Vicky was sent home, but she woke up with extreme stomach pain and started throwing up.
She said: “My partner called an ambulance and was blue lighted to St Michael’s Hospital, where I spent five hours on deliver suite.
“With no progression I was sent up to the ward to be monitored.
“Within three hours the doctor had results from blood tests and said I had a severe infection and that the baby needed to come out within four hours. That’s when my world fell apart.
“It was a total shock. I was expecting to go home not to theatre to have my baby taken out at just 26 weeks.
“But I was told I’d had a spontaneous rupture of the membranes – they don’t know what caused it.
“I then contracted a severe infection in my womb and there was no waters protecting the baby so needed to take her out.
“They talked through all the risk and the percentage of her surviving and before I knew It I was on a operating table.”
Layla was born at 26 weeks at 5.35pm on July 28. She weighed a tiny 1lb 9oz and doctors said she was so undeveloped, she might not survive.
Vicky said: “She was delivered by an emergency c-section as her life was at risk from the infection.
“My partner, Scott, was there every step of the way. He was so supportive I couldn’t have done it without him.
“He was in theatre with me holding my hand and reassuring me she was going to be OK.
“I wasn’t allowed to see Layla for five hours while they stabilised her.
“When I saw her I was able to reach in and touch her, but I was very scared.
“I have never felt so much love in my life until I laid my eyes on my miracle daughter.
“Layla was ventilated straight after her birth as her lungs needed times to mature.
“I knew it was early days, but I just knew she was a fighter.
“I expected her to look a little alien like, but she just looked like a normal baby that had been hit by a shrink ray. I had never seen a baby so small.
“I wasn’t allowed to hold her until she was five days old as she was to unstable and fragile.”
At three weeks old, Layla contracted a life-threatening infection necrotising enterocolitis (NEC) which caused part of her bowel to die.
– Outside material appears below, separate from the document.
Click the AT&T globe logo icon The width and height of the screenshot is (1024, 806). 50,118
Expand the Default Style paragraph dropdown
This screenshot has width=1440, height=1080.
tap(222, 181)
She underwent emergency surgery and had 10cm of her bowel removed and a stoma formed to help her gut heal.
After seven weeks in recovery, Layla had her stoma reversed and her intestines put back together – whilst battling deadly infection sepsis.
Layla – who was smaller than her dad’s hand – defied all the odds and has been discharged and allowed back to the family home in time for the festivities.
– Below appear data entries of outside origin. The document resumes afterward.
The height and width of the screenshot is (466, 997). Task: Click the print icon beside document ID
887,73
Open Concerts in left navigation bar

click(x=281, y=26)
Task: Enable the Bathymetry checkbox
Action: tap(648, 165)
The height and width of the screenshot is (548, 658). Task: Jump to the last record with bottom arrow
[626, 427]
Little Layla spent a total of 115 days in hospital, but she was discharged on November 21.
Vicky said: “I was so excited to have her home but at the same time petrified as for the last three months she had been hooked up to monitors.
“I was scared I wouldn’t know if she was OK without them.
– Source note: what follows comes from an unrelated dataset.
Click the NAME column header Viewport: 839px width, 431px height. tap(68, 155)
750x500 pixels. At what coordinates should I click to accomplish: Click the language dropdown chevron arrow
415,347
“After a long time in hospital you sort of rely on the monitors to tell you when there is something wrong with your baby. You get used to them, so I was a bit freaked out when she didn’t have them. But I’ve calmed down a lot now and I just need to trust my instincts.
“We plan to have a quiet family Christmas – just the three of us and our dog.
“We plan on starting a family tradition and going for a nice walk every Christmas morning.”